For most running 100-Miles is challenging enough but Paora Raharaha has taken it two steps further at the Tarawera Ultramarathon.
Raharaha, from Paeroa in the North Island, completed the challenging 100-Mile course in a pair of gumboots and added to his feat by completing 10 burpees every kilometre, 1,600 in total.
“I ran in gumboots at the Auckland Marathon last year with two mates who were raising money for charity,” said Raharaha. “I decided to add burpees in there for Tarawera. It was my first Miler as well so it was tough, I haven’t done much trail running so I found the trails tough, quite technical.
“I was glad I made the cut off time, I had a few times when I was leaving the Aid Stations with 30 minutes to spare and had to keep on moving,” he said.
The gumboot-clad, burpee completing runner took on the challenge on the trails around Rotorua to raise money for the Huntly Team Little Big Bots.
The group trains children of all ages, but primarily between 5 and 12, to encourage weight loss, building self-confidence and self-esteem in the hope it will assist them to build a better future for themselves. The group also gives children a sense of belonging and brings families together through training and attending running events.
“The group changes them by attending running events, some have self-esteem issues and they use it to build confidence,” said Raharaha. “They believe that the fitter you are the better life the kids will have. It also brings families together by attending running events and getting out and doing something they wouldn’t normally do.
“Some of the kids ran the last 7kms with me which was great,” he said. “They really lifted me, I was gone at that last Aid Station and they got me home.”
Raharah crossed the finish line in 35:39:39, just inside the event cut-off of 36 hours, and was greeted by family and friends performing an emotional Haka.
“I didn’t know that they were coming over, being Maori it holds something close to your heart and it means the world,” he said. “I stopped before the timing mat to take it in, I probably could have finished a minute earlier but I felt comfortable standing there.
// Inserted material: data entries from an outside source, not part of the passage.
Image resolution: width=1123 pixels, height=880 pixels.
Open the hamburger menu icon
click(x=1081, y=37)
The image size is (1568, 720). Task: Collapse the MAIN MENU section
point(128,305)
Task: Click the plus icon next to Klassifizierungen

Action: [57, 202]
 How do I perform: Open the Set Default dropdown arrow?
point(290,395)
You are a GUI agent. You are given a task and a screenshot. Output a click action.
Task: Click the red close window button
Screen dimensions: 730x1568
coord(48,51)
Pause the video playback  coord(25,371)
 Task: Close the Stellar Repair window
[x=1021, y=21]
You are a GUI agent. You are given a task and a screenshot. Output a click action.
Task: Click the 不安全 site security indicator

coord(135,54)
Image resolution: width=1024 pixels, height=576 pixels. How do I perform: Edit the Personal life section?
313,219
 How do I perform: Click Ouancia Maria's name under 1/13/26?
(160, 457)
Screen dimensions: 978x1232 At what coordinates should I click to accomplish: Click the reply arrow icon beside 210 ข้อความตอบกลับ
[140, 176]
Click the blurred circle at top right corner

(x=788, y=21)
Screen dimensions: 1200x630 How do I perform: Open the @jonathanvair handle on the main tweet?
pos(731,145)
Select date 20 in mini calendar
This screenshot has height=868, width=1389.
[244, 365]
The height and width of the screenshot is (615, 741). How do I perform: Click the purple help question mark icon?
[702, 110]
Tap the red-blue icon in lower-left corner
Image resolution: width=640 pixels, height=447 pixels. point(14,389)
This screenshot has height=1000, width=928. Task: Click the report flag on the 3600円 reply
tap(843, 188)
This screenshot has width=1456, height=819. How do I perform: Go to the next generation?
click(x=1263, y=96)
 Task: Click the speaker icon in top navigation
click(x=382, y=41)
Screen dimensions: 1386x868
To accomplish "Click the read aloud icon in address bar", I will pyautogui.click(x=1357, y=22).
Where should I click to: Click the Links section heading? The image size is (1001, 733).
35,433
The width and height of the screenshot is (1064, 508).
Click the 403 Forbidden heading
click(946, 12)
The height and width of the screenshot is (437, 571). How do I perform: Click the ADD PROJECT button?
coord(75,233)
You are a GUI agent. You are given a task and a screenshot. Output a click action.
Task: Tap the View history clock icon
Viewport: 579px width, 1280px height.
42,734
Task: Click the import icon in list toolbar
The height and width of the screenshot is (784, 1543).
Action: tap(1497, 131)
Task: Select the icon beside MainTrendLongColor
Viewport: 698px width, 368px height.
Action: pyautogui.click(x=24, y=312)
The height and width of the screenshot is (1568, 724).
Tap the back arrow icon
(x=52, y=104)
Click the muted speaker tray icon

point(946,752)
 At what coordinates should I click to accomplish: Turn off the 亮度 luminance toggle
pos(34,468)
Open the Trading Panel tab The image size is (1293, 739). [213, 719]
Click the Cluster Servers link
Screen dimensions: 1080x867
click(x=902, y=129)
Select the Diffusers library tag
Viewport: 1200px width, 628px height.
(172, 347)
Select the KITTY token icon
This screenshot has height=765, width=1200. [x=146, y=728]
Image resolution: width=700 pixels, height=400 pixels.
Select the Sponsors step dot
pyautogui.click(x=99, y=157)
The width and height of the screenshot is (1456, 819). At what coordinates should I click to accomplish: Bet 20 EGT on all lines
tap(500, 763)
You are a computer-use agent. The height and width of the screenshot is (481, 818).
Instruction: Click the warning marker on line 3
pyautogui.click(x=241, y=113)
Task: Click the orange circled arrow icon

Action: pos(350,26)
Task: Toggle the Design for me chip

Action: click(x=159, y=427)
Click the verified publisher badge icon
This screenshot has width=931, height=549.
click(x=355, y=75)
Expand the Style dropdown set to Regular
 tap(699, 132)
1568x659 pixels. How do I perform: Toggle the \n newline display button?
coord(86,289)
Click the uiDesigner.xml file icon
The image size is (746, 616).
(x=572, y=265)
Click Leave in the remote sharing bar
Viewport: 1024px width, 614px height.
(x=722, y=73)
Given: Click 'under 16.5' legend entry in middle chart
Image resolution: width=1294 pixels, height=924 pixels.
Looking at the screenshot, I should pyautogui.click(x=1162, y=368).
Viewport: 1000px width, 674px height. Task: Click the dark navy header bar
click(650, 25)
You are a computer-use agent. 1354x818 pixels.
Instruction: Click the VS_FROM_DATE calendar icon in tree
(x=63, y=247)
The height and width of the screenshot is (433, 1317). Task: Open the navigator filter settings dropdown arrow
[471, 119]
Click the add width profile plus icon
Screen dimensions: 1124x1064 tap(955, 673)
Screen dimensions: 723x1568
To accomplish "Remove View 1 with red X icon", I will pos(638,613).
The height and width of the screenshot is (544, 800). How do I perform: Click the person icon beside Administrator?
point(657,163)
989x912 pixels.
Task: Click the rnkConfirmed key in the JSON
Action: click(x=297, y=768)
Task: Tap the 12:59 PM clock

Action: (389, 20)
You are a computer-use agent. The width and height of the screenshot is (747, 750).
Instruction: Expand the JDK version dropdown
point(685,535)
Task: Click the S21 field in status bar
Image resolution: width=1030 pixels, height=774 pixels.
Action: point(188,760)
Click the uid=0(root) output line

“Having my family there and their support was great. It was a big achievement for our whole family and brings us together,” said Raharaha.
Every kilometre along the course Raharaha would stop and do 10 burpees, with fellow runners, spectators and volunteers getting in on the action.
“The Aid Stations were the best ones I’ve been to at an event, they were real helpful and offered you food, water and fruit which was really important in a 100-Miler,” he said. “I stopped at all the Aid Stations and got the guys there to do burpees with me, they all got down and did 10 burpees from 4am right through the day and the next night. Some liked it and some didn’t cause of how hard it was but they all enjoyed supporting the cause.
“I still can’t believe I did it, at the start line I realised I was actually going to do this, it was surreal,” said Raharaha. “It was good to actually make the last cut off time, there were a lot of emotions through the whole run, I’ve never been like that before, I think it was because of how long it was and how hard it was to push on.”
Donations to Raharaha’s cause can be made here.
This year marks the 13th running of the Tarawera Ultramarathon, with runners from across New Zealand taking part in either the 21km, 50km, 102km or 100-Miler race, with the 102km event a part of the Ultra-Trail® World Tour.